#### [Excerpt to read]
********************
High performing additively manufactured bone scaffolds based on copper substituted diopside

The inclusion of small amounts of copper is often reported to enhance the mechanical and biointegrative performance of bioceramics towards tissue engineering applications. In this work, 3D scaffolds were additively manufactured by robocasting of precipitation derived copper doped diopside. Compositions were chosen in which magnesium sites in diopside were substituted by copper up to 3 at.%. Microstructure, mechanical performance, bioactivity, biodegradability, drug release, biocompatibility, in vitro angiogenesis and antibacterial activity were studied. Results indicate that copper is incorporated in the diopside structure and improves materials’ fracture toughness. Scaffolds with > 80% porosity exhibited compressive strengths exceeding that of cancellous bone. All compositions showed bioactivity and drug release functionalities. However, only samples with 0–1 at.% copper substitution showed favorable proliferation of osteogenic sarcoma cells, human umbilical vein endothelial cells and fibroblasts, while larger amounts of copper had cytotoxic behavior. In vitro angiogenesis was significantly enhanced by low levels of copper. Copper-containing materials showed anti-Escherichia coli activity, increasing with copper content. We show that across multiple indicators, copper substituted diopside of the composition CaMg0.99Cu0.01Si2O6, exhibits high performance as a synthetic bone substitute, comparing favorably with known bioceramics. These findings present a pathway for the enhancement of bioactivity and mechanical performance in printable bioceramics.
********************
#### [Task statement]
Reproduce the entire text on copper-substituted diopside bone scaffolds word for word.

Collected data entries
********************
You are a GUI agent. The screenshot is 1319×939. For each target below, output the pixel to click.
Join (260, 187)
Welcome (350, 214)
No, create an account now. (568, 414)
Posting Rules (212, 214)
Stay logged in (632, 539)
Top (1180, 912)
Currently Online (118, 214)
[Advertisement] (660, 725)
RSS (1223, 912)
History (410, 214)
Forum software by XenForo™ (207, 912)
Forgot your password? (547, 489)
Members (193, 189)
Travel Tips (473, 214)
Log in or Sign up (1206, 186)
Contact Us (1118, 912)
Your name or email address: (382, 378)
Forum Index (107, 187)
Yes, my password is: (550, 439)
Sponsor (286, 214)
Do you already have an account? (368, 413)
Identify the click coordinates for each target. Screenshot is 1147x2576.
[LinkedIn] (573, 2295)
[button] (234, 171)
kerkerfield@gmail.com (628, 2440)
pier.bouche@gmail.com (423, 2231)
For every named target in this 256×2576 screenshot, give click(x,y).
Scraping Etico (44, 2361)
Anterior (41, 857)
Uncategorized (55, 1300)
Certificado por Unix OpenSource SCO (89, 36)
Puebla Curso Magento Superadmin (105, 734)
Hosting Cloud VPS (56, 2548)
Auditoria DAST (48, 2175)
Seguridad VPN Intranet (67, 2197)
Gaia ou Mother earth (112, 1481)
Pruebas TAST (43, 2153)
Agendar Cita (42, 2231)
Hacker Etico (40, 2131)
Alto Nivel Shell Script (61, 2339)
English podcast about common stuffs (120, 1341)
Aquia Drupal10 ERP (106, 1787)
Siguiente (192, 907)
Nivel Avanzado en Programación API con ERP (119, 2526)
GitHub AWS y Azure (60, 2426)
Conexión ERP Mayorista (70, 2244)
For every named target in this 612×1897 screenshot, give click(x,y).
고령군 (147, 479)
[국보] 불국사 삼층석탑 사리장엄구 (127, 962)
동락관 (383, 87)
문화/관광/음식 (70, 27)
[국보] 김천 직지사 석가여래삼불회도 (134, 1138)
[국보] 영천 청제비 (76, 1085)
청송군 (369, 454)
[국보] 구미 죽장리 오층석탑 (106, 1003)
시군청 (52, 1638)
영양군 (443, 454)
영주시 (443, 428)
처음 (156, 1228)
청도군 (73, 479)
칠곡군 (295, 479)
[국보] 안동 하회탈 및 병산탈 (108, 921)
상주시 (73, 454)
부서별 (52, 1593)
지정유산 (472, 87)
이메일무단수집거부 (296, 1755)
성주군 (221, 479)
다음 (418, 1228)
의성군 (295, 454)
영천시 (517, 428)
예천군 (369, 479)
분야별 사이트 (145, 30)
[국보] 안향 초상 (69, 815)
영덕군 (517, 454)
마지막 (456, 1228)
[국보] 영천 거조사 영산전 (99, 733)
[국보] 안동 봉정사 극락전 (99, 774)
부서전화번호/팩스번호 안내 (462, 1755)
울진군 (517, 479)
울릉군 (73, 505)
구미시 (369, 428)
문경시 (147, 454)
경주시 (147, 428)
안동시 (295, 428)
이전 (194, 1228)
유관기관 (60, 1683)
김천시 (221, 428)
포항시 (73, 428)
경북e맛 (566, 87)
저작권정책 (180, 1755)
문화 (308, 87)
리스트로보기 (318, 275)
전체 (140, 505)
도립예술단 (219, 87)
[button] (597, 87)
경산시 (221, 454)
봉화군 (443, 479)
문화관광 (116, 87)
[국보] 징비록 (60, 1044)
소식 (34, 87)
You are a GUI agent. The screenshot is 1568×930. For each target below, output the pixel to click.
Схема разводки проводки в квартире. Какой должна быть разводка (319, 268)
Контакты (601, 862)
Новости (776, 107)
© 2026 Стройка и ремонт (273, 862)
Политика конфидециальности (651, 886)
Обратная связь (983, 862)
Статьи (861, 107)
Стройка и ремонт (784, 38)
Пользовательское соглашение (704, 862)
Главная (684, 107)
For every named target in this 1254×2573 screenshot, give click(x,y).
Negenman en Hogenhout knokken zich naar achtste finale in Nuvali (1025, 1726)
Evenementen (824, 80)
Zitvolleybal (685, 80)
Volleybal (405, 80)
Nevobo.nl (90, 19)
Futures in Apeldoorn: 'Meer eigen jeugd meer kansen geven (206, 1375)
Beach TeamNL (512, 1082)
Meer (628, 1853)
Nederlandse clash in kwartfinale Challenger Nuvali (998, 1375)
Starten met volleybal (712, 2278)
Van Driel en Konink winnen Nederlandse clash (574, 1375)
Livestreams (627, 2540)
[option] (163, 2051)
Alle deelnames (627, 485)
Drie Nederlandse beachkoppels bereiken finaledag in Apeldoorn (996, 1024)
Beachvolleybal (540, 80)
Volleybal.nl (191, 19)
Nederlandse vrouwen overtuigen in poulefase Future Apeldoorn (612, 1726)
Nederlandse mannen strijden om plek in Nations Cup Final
********************
#### [Reply]
High performing additively manufactured bone scaffolds based on copper substituted diopside

The inclusion of small amounts of copper is often reported to enhance the mechanical and biointegrative performance of bioceramics towards tissue engineering applications. In this work, 3D scaffolds were additively manufactured by robocasting of precipitation derived copper doped diopside. Compositions were chosen in which magnesium sites in diopside were substituted by copper up to 3 at.%. Microstructure, mechanical performance, bioactivity, biodegradability, drug release, biocompatibility, in vitro angiogenesis and antibacterial activity were studied. Results indicate that copper is incorporated in the diopside structure and improves materials’ fracture toughness. Scaffolds with > 80% porosity exhibited compressive strengths exceeding that of cancellous bone. All compositions showed bioactivity and drug release functionalities. However, only samples with 0–1 at.% copper substitution showed favorable proliferation of osteogenic sarcoma cells, human umbilical vein endothelial cells and fibroblasts, while larger amounts of copper had cytotoxic behavior. In vitro angiogenesis was significantly enhanced by low levels of copper. Copper-containing materials showed anti-Escherichia coli activity, increasing with copper content. We show that across multiple indicators, copper substituted diopside of the composition CaMg0.99Cu0.01Si2O6, exhibits high performance as a synthetic bone substitute, comparing favorably with known bioceramics. These findings present a pathway for the enhancement of bioactivity and mechanical performance in printable bioceramics.